Hal tersebut berpotensi melanggar Undang-Undang Keterbukaan Informasi Publik (UU KIP) dan menimbulkan pertanyaan tentang transparansi pengelolaan anggaran publik yang berpotensi menimbulkan kerugian negara dan merusak kepercayaan publik kepada Pemerintah.
Jelasnya, Dengan tidak adanya volume pekerjaan pada papan proyek pastinya akan membuat masyarakat kesulitan untuk mengawasi pelaksanaan proyek dan memastikan apakah proyek berjalan sesuai perencanaan.
Amatan dilokasi, Kamis (28/8), Pihak penyedia jasa, PT Cerdas Mandiri, juga diduga tidak melaksanakan perbaikan tata letak jalan sesuai standar yang ada, dan hanya melakukan pemotongan serta pembersihan hotmix lama.

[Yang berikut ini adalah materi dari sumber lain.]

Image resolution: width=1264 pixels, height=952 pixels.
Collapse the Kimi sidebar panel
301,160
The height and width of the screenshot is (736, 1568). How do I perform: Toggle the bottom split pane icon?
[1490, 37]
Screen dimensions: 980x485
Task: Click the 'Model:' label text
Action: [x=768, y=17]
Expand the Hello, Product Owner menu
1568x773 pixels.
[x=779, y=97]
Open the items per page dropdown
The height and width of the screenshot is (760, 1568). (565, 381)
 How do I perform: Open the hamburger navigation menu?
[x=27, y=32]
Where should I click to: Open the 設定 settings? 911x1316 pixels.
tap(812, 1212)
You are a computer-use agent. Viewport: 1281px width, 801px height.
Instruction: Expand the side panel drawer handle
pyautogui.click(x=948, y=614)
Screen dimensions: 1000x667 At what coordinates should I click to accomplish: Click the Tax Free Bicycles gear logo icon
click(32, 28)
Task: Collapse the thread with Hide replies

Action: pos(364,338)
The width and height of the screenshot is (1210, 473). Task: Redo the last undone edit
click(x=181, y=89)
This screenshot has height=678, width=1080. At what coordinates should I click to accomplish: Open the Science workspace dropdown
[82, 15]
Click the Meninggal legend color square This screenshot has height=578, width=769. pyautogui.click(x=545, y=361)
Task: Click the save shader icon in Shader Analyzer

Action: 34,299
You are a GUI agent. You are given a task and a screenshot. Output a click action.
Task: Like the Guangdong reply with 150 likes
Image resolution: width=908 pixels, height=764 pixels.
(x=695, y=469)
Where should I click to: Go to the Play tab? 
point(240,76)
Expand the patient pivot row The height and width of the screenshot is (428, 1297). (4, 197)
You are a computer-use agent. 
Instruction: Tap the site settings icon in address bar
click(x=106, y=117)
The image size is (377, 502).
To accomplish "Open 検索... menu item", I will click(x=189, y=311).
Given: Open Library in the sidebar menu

Bahkan penyebaran material base oleh PT Cerdas Mandiri juga layak untuk dipertanyakan karena diduga tidak sesuai dengan definisi rekonstruksi jalan yang sebenarnya.
Nara sumber yang dapat dipercaya saat dimintai informasi, mengatakan rekontruksi jalan proses perbaikan jalan yang melibatkan pembongkaran dan pergantian seluruh permukaan jalan beserta lapisan dibawahnya. Tujuannya adalah untuk meningkatkan integritas struktural, kapasitas dan umur jalan agar dapat oktimal kembali.
Namun pakta dilapangan berbeda, pihak penyedia jasa terlihat hanya melakukan pemotongan dan pembersihan terhadap hotmix yang lama dan selanjutnya melakukan penyebaran material base.
Dalam hal itu, Dinas PUTR simalungun diharapkan perlu meningkatkan pengawasan dan memastikan bahwa proyek proyek yang dikerjakan sesuai dengan standar dan perencanaan yang ditetapkan.